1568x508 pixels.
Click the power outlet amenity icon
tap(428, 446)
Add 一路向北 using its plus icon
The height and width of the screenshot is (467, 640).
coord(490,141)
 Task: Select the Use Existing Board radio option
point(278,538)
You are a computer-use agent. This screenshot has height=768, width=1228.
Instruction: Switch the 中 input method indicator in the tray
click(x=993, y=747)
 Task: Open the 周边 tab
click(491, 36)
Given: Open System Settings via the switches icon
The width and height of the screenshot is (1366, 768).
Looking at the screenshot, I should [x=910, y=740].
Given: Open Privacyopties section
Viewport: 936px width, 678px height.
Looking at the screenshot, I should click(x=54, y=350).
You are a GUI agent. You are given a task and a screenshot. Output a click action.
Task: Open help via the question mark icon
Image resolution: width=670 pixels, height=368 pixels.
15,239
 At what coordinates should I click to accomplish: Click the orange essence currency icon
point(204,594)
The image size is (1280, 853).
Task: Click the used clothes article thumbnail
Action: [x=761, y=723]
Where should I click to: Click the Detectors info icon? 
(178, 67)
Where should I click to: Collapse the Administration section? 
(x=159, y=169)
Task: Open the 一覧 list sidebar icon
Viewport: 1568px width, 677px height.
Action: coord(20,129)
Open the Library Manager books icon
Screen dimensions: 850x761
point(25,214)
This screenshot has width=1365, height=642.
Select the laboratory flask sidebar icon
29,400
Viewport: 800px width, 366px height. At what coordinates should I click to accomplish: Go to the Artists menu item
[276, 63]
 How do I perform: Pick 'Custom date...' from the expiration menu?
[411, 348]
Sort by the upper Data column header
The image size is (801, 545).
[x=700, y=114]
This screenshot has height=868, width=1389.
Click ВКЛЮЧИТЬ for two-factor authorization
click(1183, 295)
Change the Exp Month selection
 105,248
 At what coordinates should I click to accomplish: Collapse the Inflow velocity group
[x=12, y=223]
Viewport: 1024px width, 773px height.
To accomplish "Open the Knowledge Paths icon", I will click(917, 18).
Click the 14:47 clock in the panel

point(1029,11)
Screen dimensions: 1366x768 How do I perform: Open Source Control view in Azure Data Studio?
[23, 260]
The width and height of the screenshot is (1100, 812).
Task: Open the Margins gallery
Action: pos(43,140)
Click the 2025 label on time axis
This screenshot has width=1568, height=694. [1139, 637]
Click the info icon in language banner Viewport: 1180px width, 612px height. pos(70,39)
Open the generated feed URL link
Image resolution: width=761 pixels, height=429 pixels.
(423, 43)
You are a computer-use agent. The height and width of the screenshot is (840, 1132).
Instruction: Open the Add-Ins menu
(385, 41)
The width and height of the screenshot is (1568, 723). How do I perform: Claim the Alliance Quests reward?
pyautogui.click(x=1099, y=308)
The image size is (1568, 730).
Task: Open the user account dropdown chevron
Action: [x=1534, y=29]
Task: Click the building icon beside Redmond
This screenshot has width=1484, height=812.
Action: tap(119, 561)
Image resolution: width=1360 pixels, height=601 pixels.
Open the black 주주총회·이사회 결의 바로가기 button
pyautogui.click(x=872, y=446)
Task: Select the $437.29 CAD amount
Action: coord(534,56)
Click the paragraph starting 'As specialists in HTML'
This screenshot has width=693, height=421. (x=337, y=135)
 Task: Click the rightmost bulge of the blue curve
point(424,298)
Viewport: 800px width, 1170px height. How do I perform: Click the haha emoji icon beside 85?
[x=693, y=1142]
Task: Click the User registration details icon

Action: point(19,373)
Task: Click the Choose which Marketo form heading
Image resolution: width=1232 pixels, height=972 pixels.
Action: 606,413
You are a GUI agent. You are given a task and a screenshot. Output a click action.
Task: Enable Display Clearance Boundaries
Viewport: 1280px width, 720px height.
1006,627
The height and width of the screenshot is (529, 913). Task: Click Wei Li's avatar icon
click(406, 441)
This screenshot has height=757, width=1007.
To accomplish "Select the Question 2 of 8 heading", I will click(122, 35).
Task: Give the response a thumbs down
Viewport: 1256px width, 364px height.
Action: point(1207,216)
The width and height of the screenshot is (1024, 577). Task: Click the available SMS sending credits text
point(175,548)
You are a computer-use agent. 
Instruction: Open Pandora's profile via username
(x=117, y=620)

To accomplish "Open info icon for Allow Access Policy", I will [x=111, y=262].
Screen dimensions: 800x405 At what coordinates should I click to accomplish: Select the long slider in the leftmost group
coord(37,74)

> _Exercise goal_
Report how many lines in the data above contain "computer", without any other words.

> _Written response_
3